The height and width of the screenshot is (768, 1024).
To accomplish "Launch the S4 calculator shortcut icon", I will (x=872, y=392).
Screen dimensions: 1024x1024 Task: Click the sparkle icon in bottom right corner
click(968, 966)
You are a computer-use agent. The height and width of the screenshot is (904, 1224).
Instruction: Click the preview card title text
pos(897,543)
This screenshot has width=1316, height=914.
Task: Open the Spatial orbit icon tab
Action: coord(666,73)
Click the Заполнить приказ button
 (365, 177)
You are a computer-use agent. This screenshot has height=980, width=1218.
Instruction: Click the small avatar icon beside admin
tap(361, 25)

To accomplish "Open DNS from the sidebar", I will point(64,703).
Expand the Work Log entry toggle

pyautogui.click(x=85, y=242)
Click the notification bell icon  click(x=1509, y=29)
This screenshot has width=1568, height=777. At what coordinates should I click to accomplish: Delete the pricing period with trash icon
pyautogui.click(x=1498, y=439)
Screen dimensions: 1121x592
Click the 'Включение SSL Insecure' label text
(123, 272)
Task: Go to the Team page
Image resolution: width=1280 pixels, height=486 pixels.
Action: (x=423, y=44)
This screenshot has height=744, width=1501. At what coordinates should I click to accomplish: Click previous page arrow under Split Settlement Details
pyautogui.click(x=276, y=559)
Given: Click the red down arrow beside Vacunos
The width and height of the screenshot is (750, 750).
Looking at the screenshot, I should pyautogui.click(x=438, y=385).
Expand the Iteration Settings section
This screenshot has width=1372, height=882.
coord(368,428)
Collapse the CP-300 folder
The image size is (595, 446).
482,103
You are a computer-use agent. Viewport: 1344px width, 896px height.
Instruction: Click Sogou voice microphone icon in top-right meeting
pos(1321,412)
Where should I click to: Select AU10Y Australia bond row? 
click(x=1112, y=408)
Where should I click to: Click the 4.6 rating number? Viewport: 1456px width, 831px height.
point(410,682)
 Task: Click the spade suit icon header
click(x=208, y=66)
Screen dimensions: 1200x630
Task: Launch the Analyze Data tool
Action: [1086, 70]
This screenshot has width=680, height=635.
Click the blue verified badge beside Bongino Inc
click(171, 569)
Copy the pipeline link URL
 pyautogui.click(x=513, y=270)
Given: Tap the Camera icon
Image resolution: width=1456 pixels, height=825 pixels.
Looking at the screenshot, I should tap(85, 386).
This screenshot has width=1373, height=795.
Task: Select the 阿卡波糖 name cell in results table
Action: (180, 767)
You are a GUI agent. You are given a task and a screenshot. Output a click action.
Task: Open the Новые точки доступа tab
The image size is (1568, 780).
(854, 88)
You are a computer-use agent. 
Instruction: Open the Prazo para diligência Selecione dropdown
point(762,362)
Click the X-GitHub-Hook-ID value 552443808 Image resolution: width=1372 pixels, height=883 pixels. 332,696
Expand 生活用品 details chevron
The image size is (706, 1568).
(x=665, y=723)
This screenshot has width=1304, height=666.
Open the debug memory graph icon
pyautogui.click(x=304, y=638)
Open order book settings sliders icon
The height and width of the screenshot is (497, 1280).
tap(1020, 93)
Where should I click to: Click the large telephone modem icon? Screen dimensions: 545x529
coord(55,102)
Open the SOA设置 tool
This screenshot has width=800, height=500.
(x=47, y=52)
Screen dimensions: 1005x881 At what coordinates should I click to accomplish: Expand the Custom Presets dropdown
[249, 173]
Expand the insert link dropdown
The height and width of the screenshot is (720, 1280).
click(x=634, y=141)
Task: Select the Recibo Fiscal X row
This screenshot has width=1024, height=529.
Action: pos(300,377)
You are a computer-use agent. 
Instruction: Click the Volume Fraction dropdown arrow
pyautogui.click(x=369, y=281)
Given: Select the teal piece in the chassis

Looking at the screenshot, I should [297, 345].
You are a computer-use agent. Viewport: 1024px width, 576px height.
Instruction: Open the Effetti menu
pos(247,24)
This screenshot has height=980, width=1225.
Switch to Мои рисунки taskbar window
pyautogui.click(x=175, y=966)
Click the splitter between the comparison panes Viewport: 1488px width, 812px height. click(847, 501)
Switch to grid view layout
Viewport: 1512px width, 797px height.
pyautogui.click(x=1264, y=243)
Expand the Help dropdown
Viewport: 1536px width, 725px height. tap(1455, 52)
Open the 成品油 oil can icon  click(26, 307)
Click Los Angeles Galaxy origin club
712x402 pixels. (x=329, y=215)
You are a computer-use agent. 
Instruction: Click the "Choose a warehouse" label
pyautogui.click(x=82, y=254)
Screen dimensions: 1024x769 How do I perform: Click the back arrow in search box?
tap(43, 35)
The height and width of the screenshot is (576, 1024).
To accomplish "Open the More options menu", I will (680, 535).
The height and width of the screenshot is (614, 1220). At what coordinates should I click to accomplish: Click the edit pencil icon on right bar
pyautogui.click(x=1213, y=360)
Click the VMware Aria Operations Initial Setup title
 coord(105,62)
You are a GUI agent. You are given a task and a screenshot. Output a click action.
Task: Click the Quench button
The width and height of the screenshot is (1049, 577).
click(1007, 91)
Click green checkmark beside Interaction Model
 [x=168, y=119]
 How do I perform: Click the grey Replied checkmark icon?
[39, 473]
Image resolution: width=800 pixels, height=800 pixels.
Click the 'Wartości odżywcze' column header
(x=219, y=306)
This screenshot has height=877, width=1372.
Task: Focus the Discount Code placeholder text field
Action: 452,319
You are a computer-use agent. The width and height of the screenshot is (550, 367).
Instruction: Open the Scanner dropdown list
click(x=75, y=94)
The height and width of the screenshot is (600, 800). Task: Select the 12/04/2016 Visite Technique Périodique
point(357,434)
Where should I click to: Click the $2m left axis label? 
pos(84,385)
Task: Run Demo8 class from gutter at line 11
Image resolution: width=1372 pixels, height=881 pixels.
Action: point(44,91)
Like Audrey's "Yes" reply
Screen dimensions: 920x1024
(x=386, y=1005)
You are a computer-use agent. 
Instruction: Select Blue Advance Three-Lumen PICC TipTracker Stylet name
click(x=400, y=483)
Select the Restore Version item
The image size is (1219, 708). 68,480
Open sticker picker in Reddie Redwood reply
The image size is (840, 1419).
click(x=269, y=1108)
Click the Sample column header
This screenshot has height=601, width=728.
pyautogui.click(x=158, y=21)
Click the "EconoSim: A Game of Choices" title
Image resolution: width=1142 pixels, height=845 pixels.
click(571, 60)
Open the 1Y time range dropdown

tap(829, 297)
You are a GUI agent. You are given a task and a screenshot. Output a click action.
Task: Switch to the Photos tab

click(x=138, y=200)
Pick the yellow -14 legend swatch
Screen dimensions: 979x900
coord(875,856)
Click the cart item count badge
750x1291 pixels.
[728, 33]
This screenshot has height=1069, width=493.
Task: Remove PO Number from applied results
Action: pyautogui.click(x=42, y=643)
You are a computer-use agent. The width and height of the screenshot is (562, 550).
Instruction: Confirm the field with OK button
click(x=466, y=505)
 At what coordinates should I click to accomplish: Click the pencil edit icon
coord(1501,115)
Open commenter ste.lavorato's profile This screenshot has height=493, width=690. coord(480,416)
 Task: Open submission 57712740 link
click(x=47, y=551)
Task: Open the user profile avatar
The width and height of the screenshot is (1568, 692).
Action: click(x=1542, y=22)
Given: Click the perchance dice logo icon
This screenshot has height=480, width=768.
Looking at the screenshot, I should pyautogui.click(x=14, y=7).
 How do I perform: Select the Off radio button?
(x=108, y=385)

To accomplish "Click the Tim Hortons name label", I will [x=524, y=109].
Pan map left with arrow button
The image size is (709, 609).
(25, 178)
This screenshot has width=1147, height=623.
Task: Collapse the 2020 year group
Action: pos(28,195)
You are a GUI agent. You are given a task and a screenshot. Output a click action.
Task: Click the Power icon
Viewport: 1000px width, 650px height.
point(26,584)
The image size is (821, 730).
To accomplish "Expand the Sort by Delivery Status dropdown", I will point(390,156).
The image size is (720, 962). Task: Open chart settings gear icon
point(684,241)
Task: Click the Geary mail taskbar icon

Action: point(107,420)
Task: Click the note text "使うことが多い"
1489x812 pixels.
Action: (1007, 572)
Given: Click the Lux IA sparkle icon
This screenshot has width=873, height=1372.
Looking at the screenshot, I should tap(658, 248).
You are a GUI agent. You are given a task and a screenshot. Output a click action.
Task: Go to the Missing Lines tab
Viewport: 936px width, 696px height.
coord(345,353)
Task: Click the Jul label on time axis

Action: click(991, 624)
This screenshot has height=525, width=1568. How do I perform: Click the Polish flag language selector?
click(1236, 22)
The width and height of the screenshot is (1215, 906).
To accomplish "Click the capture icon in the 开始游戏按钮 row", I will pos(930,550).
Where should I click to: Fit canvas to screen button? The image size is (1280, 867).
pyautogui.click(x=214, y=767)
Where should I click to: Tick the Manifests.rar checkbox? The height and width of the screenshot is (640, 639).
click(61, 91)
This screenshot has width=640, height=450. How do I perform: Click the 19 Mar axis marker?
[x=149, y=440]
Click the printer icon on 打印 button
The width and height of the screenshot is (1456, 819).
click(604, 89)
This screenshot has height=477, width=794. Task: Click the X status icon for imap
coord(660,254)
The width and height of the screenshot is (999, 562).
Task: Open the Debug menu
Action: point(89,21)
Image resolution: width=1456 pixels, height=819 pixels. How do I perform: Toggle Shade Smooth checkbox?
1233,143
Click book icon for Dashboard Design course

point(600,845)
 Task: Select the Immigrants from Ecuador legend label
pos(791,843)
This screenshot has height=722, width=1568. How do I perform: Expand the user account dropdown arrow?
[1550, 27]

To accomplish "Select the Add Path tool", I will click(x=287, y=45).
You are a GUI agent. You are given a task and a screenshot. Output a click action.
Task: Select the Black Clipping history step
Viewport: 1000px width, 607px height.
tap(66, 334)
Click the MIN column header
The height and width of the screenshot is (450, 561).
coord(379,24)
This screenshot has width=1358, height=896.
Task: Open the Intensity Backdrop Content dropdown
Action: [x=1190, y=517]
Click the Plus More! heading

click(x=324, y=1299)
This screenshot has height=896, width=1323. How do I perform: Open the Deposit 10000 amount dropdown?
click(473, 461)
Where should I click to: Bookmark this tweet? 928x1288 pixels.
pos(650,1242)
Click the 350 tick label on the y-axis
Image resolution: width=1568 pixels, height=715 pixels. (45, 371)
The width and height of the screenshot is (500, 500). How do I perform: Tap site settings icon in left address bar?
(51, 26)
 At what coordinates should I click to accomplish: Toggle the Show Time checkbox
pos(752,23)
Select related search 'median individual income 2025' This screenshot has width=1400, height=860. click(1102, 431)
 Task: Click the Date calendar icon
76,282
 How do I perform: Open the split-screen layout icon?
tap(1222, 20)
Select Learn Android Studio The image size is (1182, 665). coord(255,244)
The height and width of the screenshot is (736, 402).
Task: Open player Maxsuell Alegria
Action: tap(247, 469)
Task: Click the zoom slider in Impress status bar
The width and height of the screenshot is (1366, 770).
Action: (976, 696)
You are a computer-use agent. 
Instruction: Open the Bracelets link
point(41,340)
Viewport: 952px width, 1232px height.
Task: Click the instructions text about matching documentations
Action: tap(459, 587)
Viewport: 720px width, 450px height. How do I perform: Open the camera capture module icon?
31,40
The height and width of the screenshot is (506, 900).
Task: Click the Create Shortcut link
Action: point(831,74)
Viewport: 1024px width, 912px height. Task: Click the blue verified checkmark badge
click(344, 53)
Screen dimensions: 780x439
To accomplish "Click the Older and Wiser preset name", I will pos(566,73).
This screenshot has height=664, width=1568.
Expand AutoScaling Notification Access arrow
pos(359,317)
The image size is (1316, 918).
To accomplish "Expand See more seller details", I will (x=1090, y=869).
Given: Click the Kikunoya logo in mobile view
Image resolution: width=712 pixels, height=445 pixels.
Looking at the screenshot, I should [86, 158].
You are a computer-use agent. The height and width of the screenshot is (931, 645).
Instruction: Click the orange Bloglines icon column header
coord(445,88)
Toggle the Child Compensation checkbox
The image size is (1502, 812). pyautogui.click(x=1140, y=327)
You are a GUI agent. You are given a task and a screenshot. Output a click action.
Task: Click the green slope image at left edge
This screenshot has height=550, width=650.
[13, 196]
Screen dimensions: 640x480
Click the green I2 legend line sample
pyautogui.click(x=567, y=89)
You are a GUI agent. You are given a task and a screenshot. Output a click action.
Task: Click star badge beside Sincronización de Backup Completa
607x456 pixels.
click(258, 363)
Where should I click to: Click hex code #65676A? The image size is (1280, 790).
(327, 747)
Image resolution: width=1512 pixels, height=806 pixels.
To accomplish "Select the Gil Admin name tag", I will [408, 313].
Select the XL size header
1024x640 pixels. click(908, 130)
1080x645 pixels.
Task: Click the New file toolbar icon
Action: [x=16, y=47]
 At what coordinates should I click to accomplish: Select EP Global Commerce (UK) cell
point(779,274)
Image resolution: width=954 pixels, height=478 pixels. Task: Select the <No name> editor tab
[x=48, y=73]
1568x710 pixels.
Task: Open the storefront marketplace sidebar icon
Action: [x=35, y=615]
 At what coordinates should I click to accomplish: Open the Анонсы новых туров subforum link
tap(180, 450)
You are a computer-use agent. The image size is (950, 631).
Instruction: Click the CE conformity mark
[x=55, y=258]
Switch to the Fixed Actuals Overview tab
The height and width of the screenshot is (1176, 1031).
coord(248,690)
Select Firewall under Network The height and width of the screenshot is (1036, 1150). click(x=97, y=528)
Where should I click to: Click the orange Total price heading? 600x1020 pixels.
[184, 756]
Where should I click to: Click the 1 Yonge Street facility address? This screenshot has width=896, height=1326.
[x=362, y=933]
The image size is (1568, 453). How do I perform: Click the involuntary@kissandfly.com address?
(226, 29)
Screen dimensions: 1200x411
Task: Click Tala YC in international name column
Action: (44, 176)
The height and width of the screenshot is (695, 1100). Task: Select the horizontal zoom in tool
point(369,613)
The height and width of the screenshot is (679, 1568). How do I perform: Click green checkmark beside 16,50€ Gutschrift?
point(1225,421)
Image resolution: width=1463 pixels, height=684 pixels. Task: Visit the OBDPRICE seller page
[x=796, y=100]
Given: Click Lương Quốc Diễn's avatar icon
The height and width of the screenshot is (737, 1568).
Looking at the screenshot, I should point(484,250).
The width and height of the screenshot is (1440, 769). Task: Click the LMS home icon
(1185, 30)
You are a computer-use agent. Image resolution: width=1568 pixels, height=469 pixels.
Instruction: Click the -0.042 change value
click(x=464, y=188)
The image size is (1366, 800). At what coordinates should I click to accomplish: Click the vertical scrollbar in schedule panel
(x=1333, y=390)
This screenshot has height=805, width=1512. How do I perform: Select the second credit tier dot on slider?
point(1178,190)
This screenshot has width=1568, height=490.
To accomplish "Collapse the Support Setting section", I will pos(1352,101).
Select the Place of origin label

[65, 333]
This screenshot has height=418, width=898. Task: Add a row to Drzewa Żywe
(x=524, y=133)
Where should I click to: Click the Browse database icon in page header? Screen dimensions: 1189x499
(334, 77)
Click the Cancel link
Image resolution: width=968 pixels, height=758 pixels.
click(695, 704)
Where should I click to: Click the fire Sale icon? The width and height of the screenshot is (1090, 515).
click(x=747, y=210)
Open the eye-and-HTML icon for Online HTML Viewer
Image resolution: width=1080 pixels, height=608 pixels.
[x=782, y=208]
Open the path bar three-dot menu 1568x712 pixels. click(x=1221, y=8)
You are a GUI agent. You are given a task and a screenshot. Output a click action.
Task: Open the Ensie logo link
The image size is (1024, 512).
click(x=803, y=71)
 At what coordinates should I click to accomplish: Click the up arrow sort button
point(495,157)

::::::::

### Your task:
In the entries above, restate word for word the lines between the one holding "Task: Click the Power icon" and the one holding "Task: Select the Black Clipping history step", inclusive, and nothing besides.

### Your solution:
Task: Click the Power icon
Viewport: 1000px width, 650px height.
point(26,584)
The image size is (821, 730).
To accomplish "Expand the Sort by Delivery Status dropdown", I will point(390,156).
The image size is (720, 962). Task: Open chart settings gear icon
point(684,241)
Task: Click the Geary mail taskbar icon

Action: point(107,420)
Task: Click the note text "使うことが多い"
1489x812 pixels.
Action: (1007, 572)
Given: Click the Lux IA sparkle icon
This screenshot has width=873, height=1372.
Looking at the screenshot, I should tap(658, 248).
You are a GUI agent. You are given a task and a screenshot. Output a click action.
Task: Go to the Missing Lines tab
Viewport: 936px width, 696px height.
coord(345,353)
Task: Click the Jul label on time axis

Action: click(991, 624)
This screenshot has height=525, width=1568. How do I perform: Click the Polish flag language selector?
click(1236, 22)
The width and height of the screenshot is (1215, 906).
To accomplish "Click the capture icon in the 开始游戏按钮 row", I will pos(930,550).
Where should I click to: Fit canvas to screen button? The image size is (1280, 867).
pyautogui.click(x=214, y=767)
Where should I click to: Tick the Manifests.rar checkbox? The height and width of the screenshot is (640, 639).
click(61, 91)
This screenshot has width=640, height=450. How do I perform: Click the 19 Mar axis marker?
[x=149, y=440]
Click the printer icon on 打印 button
The width and height of the screenshot is (1456, 819).
click(604, 89)
This screenshot has height=477, width=794. Task: Click the X status icon for imap
coord(660,254)
The width and height of the screenshot is (999, 562).
Task: Open the Debug menu
Action: point(89,21)
Image resolution: width=1456 pixels, height=819 pixels. How do I perform: Toggle Shade Smooth checkbox?
1233,143
Click book icon for Dashboard Design course

point(600,845)
 Task: Select the Immigrants from Ecuador legend label
pos(791,843)
This screenshot has height=722, width=1568. How do I perform: Expand the user account dropdown arrow?
[1550, 27]

To accomplish "Select the Add Path tool", I will click(x=287, y=45).
You are a GUI agent. You are given a task and a screenshot. Output a click action.
Task: Select the Black Clipping history step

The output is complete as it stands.